BEGIN Excerpted text
You stayed in Colombia and he went to the United Kingdom. Why did you then change your mind and go back to him?
He began to call every day and ask me to forgive him. He told me that the time alone had changed him and that now he really was going to appreciate me and that he needed me by his side.
I believed him and thought that he had changed. But I was wrong. From the first day that I set foot in London he began to abuse me. The first time that he did it in the United Kingdom was in front of his friends. He pushed me. Other days he bit me, he punched me… Also, during the first few weeks of me being here, I didn’t have a job. While I was looking for work, he mocked me (more and more all the time) for being in the house. Later, when I began to work, he told me that I was abandoning my family because I was out working all day. There was always some justification for him to be annoyed with me and therefore be able to hit me. I kept on thinking that each punch would be the last and then the death threats began. In private and also in front of my son. He even went so far as to threaten me with a knife in front of him.
At this time I was really scared because I was staying in the country illegally and separated from my other children. Furthermore he was threatening me because as he had legal status in the country, I depended on him. He always used this and told me that if I called the Police to report him for abuse, he would advise immigration to deport me.
When did you think enough is enough, I can’t take any more?
Here I didn’t know anybody, and so didn’t have anyone to tell. But, gradually, I started talking to some people that I was getting to know and they told me that I had rights in the country and that I didn’t have to put up with this.
Furthermore, my son told his teacher that he saw his father throw a TV remote control at me and say in front of him that he was going to kill me. So in the school they talked to me about organisations that could help me and I went to therapy. There they assured me that I had rights and that I could request permanent residency in the country as a victim of abuse.
END Excerpted text
> _Exercise instructions_
Reproduce the interview word for word, from "At this time" up to and including "up with this.".
BEGIN The data
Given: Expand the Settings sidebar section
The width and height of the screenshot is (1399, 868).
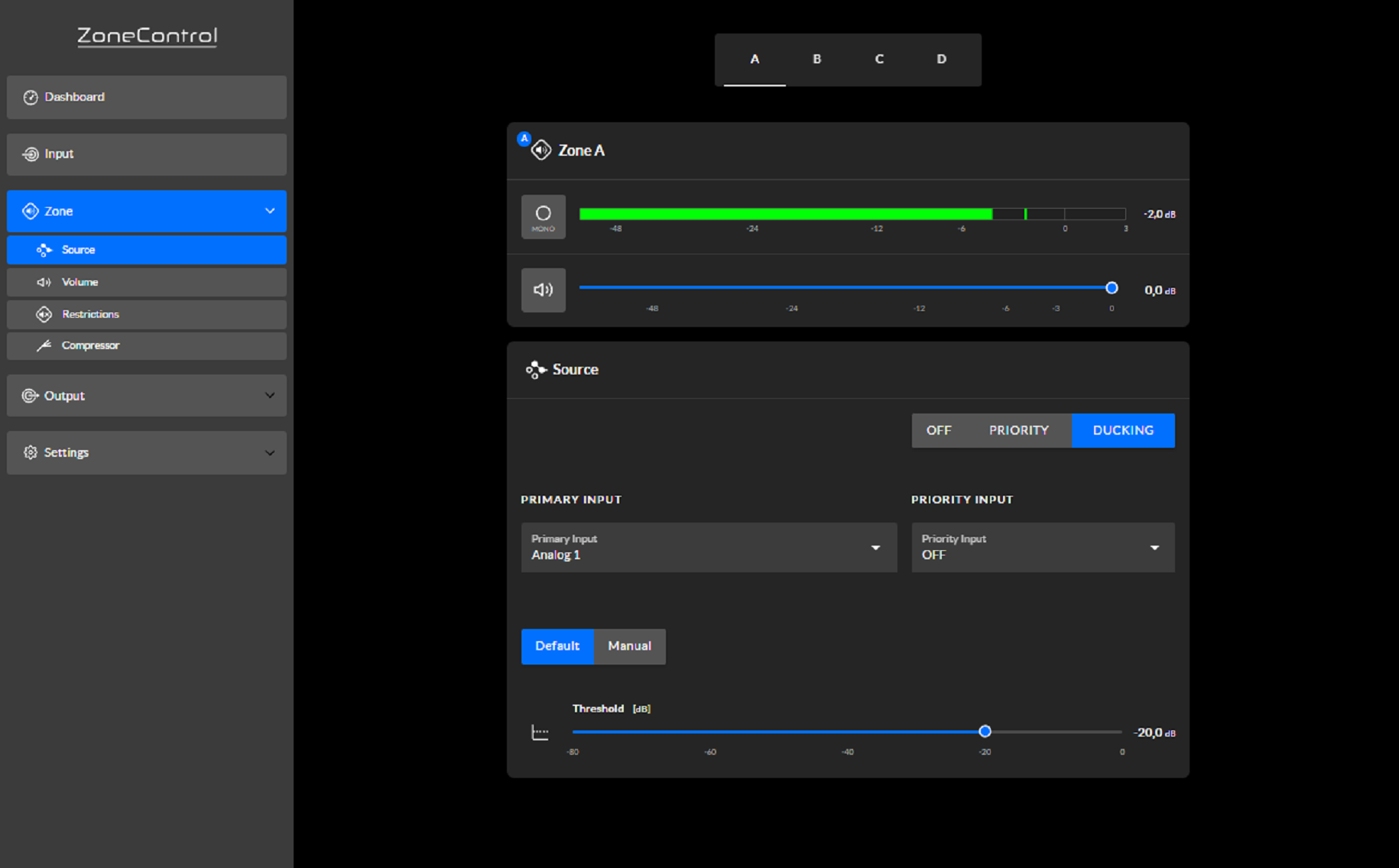Looking at the screenshot, I should tap(146, 452).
END The data
> _Answer box_
At this time I was really scared because I was staying in the country illegally and separated from my other children. Furthermore he was threatening me because as he had legal status in the country, I depended on him. He always used this and told me that if I called the Police to report him for abuse, he would advise immigration to deport me.
When did you think enough is enough, I can’t take any more?
Here I didn’t know anybody, and so didn’t have anyone to tell. But, gradually, I started talking to some people that I was getting to know and they told me that I had rights in the country and that I didn’t have to put up with this.